Today I had one of those opportunities. To avoid naming names, I'll be vague. Some friends had left a mess, and the one who would normally clean up didn't show for our regularly scheduled meetup. My first thought was disbelief, then judgement. "Oh, X person is always so irresponsible." Then I told myself that I shouldn't be surprised because I already knew that part of X person's nature. What was the real clincher was that the mess had to be cleaned up for a special meeting of strangers that needed to be impressed a little. So in order to make the place presentable, it had to be me and my roommate to cover X person's backside, who, I felt, was lucky that we'd showed up at all.

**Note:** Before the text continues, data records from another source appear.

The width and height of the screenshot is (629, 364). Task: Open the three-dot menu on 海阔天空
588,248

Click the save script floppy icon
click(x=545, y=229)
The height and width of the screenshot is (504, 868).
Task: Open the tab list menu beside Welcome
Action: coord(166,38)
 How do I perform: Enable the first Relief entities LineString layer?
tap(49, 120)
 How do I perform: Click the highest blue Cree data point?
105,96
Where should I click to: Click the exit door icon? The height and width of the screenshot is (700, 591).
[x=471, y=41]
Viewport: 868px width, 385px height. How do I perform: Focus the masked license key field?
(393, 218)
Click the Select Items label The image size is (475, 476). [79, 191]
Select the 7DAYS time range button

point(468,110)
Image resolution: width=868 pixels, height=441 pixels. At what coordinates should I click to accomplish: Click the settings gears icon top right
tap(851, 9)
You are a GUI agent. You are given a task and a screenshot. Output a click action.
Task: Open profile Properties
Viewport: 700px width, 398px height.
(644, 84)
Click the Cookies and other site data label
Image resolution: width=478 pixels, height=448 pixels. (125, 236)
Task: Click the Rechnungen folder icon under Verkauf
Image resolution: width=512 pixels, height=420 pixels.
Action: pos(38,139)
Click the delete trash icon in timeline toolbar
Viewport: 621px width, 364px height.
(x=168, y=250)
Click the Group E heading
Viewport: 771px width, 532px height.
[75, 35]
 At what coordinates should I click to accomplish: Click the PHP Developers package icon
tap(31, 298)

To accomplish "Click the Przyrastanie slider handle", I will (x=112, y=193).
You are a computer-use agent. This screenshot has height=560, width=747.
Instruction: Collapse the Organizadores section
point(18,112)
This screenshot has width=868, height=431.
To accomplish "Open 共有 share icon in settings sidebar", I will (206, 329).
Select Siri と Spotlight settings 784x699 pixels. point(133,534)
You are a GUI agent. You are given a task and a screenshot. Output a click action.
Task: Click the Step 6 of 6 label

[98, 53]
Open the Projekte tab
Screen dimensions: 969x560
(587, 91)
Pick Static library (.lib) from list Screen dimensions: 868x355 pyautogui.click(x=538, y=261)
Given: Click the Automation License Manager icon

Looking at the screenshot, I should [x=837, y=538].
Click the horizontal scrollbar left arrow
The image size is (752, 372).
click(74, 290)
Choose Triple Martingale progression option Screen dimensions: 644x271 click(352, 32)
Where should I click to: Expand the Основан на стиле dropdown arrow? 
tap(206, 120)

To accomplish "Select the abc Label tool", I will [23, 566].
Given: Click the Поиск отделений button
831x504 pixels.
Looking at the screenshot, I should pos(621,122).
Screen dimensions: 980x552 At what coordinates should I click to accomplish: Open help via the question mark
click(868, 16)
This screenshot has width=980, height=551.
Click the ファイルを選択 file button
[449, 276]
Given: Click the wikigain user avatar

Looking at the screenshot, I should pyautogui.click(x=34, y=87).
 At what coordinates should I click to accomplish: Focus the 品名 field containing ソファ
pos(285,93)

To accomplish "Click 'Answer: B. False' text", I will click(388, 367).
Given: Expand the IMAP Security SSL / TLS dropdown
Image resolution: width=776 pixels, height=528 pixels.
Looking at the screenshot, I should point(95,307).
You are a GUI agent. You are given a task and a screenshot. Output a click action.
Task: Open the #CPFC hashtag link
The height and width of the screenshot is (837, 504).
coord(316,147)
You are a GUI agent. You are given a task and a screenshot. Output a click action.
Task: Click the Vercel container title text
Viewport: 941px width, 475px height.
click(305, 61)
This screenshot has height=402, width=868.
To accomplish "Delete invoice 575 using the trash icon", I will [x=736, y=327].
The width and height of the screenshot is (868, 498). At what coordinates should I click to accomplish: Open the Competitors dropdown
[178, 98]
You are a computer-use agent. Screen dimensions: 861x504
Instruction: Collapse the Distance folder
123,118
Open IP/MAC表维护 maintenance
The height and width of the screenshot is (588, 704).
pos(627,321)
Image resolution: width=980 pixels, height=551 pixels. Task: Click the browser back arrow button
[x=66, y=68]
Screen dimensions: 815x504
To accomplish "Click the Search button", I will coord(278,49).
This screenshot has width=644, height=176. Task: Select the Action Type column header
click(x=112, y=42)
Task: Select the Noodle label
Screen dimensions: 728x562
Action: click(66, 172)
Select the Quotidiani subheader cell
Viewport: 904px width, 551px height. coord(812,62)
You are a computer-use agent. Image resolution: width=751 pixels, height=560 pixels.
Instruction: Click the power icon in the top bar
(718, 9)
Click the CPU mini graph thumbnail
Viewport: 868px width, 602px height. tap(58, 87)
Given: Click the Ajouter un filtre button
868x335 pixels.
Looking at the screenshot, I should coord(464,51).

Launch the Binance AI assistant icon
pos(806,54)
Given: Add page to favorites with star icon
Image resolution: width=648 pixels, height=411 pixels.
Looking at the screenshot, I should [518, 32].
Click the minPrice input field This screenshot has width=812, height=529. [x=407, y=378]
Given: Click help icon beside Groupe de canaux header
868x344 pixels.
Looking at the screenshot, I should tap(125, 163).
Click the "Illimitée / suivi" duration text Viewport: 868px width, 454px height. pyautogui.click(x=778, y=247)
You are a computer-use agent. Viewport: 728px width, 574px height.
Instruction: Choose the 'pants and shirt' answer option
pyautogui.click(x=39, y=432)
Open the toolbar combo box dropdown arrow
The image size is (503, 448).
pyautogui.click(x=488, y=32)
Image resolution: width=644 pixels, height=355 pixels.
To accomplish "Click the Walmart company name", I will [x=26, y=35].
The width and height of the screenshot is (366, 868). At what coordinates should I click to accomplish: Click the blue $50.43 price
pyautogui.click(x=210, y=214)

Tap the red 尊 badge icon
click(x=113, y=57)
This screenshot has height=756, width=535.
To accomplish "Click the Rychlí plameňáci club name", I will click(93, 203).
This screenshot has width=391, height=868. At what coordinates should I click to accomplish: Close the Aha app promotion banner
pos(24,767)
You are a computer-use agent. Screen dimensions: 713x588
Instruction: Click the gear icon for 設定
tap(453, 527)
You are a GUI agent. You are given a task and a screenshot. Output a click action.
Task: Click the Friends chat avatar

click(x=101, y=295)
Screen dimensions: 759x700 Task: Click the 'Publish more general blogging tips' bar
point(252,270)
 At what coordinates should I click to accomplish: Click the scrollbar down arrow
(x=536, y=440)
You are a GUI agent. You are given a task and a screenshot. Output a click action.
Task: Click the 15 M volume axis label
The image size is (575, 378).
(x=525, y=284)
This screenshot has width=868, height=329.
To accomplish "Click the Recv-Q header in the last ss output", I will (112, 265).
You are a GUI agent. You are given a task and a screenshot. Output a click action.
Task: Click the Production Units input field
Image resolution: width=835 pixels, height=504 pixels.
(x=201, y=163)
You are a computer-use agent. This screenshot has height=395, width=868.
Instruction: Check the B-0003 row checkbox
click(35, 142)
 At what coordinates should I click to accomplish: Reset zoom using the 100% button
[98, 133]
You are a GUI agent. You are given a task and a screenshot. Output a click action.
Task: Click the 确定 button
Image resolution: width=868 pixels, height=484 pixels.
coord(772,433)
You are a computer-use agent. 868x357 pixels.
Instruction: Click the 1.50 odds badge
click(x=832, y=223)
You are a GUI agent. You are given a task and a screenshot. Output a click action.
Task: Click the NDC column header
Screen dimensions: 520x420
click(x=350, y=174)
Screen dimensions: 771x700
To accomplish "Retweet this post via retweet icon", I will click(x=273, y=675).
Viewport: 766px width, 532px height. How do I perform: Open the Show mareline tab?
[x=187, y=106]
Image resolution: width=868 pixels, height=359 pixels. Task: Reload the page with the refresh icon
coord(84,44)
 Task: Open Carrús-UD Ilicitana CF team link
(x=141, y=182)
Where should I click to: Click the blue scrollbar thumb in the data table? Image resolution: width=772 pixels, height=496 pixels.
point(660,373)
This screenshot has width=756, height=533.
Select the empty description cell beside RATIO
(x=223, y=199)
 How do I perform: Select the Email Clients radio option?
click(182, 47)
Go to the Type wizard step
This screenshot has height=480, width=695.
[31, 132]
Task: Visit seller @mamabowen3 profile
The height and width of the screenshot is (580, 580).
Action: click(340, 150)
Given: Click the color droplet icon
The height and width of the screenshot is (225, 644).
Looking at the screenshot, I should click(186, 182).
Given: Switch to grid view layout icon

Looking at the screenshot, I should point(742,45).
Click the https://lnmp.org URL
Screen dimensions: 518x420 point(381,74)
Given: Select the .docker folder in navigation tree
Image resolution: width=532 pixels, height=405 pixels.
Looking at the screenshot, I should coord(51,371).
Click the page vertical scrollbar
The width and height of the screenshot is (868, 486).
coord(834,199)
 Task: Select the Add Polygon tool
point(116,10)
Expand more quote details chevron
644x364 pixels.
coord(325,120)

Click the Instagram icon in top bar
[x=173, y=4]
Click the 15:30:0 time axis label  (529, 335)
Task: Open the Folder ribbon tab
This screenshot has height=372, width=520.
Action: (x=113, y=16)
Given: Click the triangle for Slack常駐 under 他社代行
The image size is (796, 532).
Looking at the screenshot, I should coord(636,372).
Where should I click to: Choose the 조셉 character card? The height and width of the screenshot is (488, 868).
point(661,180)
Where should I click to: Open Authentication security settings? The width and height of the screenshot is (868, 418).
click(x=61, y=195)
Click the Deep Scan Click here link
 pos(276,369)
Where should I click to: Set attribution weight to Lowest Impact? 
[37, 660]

After getting the place ready for the meeting, I sent my roommate a snarky text message about how the dark carpet would cover the blood stains if I killed X person. I realize how uncharitable that was, but in my defense, that dark carpet surely does cover blood stains, and I was thinking of the movie "The Unsinkable Molly Brown." But it made me appear angry when I was really just annoyed. I'm not sure if this was passed on by my roommate, but later in the day, I got an apologetic text message from one of the people responsible for the mess. I thought about how I could respond. "It's fine" didn't seem right. It wasn't fine to repeatedly shirk responsibility. But it all got done, and I lost no special time out of my day to do it. What it was was all right.
"It's all right." I said, but what I meant was "All is right between us." I do not want to stay angry at my friends. I don't want to resent them, keep record of wrongs, scoff "Typical!" like a bitter Brit. If I can't be forgiving to my friends, who can I be forgiving to? If any one of us can't be forgiving, how can we ask for grace?
More than having to clean up someone else's mess, I was disappointed that my friend didn't show because I was really looking forward to kicking back and talking about Jesus and what to do about Him. Looking back on today, I wonder if God chose to give me a more direct lesson.